WSLH PT Blog
Bringing you clinical lab features, news, and updates via the WSLH PT Blog! If you are interested in receiving an email digest of news along with curated staff picks from around the internet, sign up for WSLH PT’s monthly newsletter, The MedLab Retriever.
With continuing education programs, clinical laboratorians have opportunities for professional improvement year-round
New Year, New You – This social media-inspired saying marks the New Year as a time of renewed resolve to improve ourselves in some way. This feeling of renewed resolve encourages us to seek ways to continually improve ourselves in our work. As clinical laboratorians, pursuing continuing education opportunities is a key part of not only maintaining but improving the quality of our work. It is for this very reason that attaining CE credits is required for clinical laboratory scientists today to maintain certification. In light of this ongoing need for CE programs, laboratory managers may offer their staff free course offerings as part of their job benefits package to support the professional development of their staff. With this added job perk, lab managers can measure competency more closely.

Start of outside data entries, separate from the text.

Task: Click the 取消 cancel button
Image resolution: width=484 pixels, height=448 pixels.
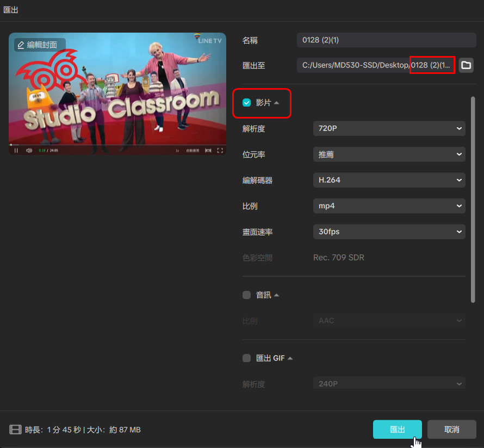Action: [x=451, y=430]
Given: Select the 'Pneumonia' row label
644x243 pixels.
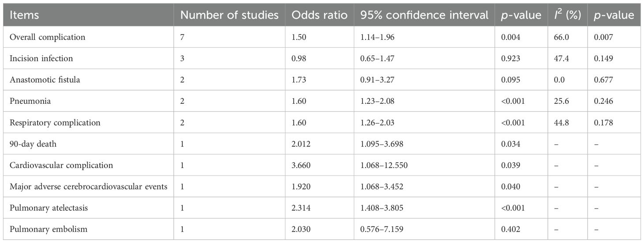Looking at the screenshot, I should tap(30, 101).
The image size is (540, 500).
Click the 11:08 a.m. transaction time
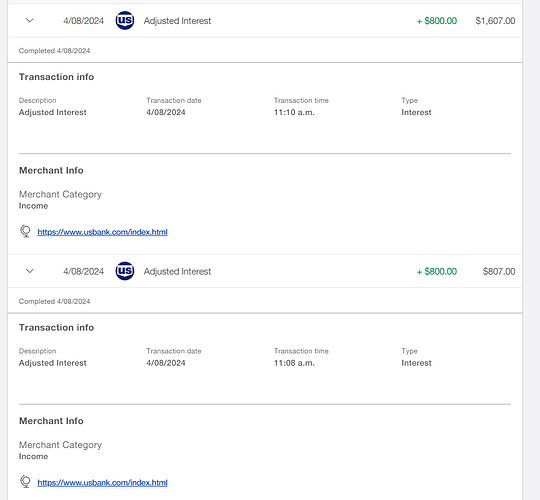(294, 363)
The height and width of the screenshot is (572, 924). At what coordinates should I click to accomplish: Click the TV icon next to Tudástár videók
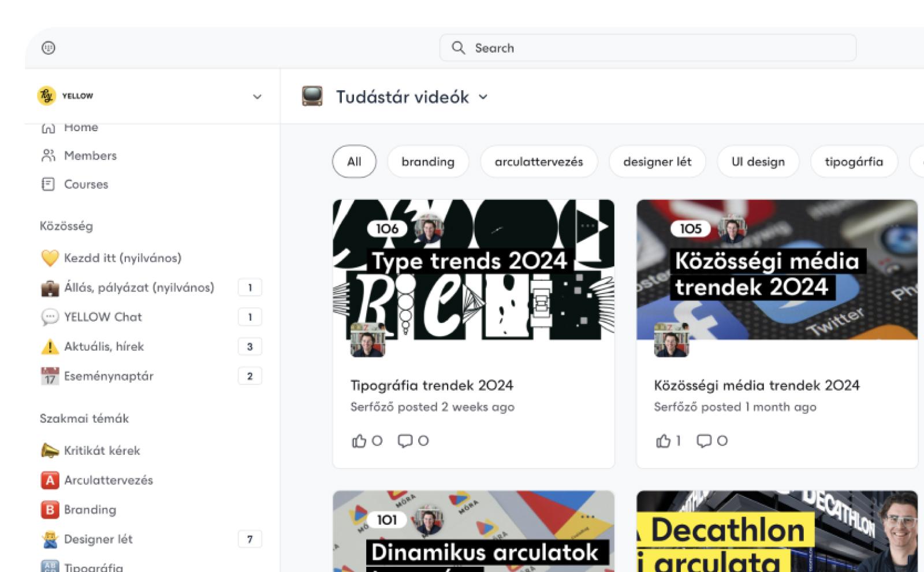(x=312, y=97)
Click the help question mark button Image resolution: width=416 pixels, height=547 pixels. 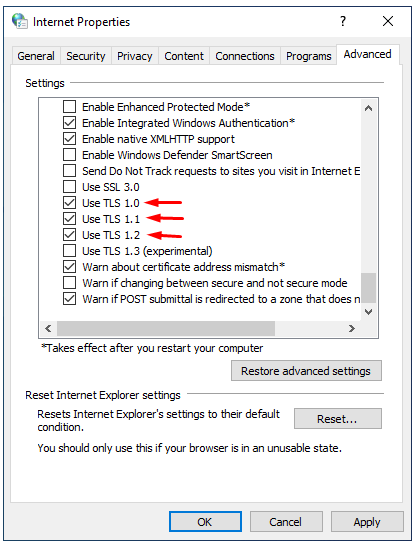click(343, 21)
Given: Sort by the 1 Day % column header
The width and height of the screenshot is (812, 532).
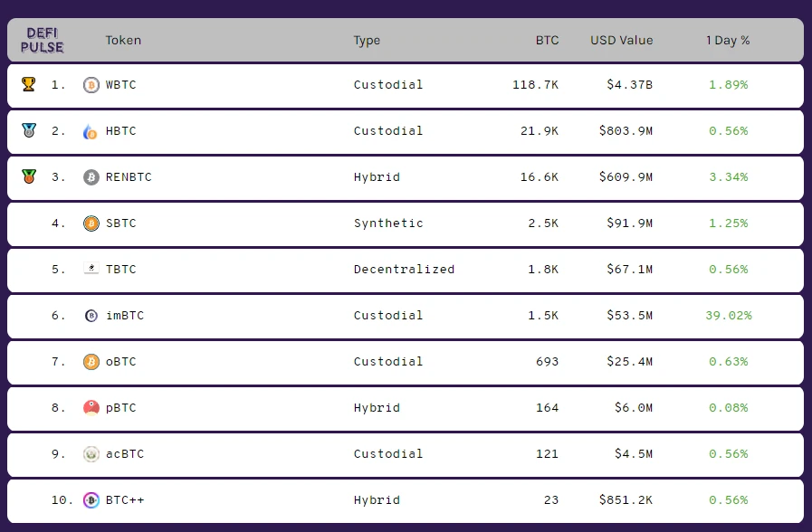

WSLH Proficiency Testing offers a large variety of online training and competency programs at low cost in partnership with Medical Training Solutions (MTS) at the University of Washington. These program offerings are most often used as a tool to measure staff competency, on a twice-per-year basis. In this article, we provide a question-and-answer (Q & A) section for more information about our partnership with MTS and how it benefits laboratories.
What is MTS?
Medical Training Solutions, or MTS, is a program offered by WSLH PT, which originates from the University of Washington. MTS develops and publishes online training and competency courses on a wide range of clinical topics. These topics are appropriate for a variety of educational contexts, including initial training. Educational content includes images, which also may serve as a tool for remedial training. MTS also provides management tools, such as document tracking, email notifications, and kit-specific, point-of-care trainings.
How does MTS work?
Laboratories choose programs from the list of program offerings, and may enroll with their proficiency testing order. Our best enrollment option includes all training and competency programs for 1 year for up to 30 users. The competency programs include 2 different sets of content/per year to meet competency requirements. Our point-of-care training and competency options are popular as well.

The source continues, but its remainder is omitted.